Neurosymbolic Framework for Concept-Driven Logical Reasoning in Skeleton-Based Human Action Recognition
Researchers introduce a neurosymbolic framework that combines neural networks with symbolic logic for skeleton-based human action recognition, enabling interpretable AI models that explain their decisions through human-readable logical rules rather than operating as black boxes.
This research addresses a critical challenge in AI interpretability by bridging the gap between neural networks and symbolic reasoning. Skeleton-based human action recognition typically relies on deep learning models that achieve strong performance but lack transparency in their decision-making processes. The neurosymbolic approach reframes action recognition as concept-driven logical reasoning over motion primitives, grounding abstract mathematical operations in semantically meaningful concepts. The framework employs a spatio-temporal skeleton encoder to extract motion representations, then maps these to interpretable concept predicates through a specialized decoder that separates pose-centric and dynamics-centric abstractions. By anchoring skeleton representations with language model descriptions of atomic motion primitives, the system establishes a shared conceptual space between perception and reasoning layers. This alignment ensures that learned concepts remain semantically coherent and human-understandable. The experimental validation on benchmark datasets (NTU RGB+D 60/120 and NW-UCLA) demonstrates that competitive recognition performance is maintained while providing explicit logical explanations for predictions. This work exemplifies a broader trend in AI toward explainable systems, particularly important for applications in surveillance, healthcare, and robotics where decision transparency matters. The neurosymbolic paradigm offers developers a pathway to deploy action recognition systems that users and regulators can audit and trust, rather than relying solely on accuracy metrics. As AI adoption accelerates across safety-critical domains, frameworks enabling both performance and interpretability will become increasingly valuable for building trustworthy systems.
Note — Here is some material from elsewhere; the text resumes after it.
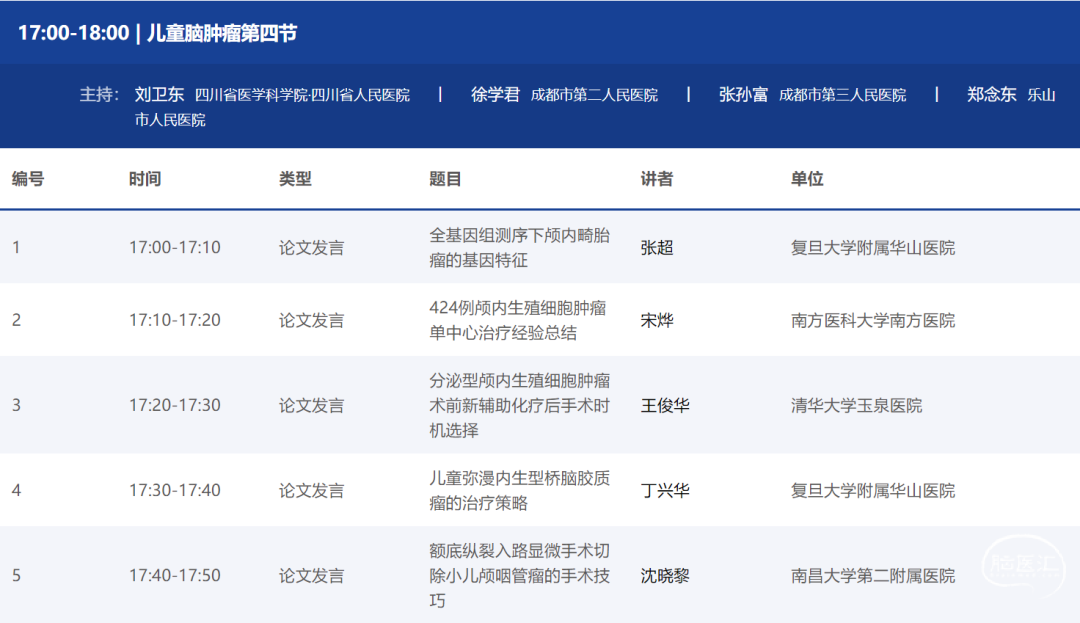
Task: Click affiliation 清华大学玉泉医院
Action: pyautogui.click(x=856, y=405)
- βNeurosymbolic framework enables skeleton-based action recognition with human-readable logical explanations instead of black-box predictions.
- βFirst-order logic layers enable models to learn interpretable rules governing action semantics through differentiable reasoning.
- βLLM-derived descriptions ground motion concepts in semantic space, ensuring learned predicates remain meaningful and auditable.
- βCompetitive performance on standard benchmarks validates that interpretability does not require sacrificing recognition accuracy.
- βApproach addresses industry need for transparent AI systems in surveillance and healthcare applications where decision explanations are critical.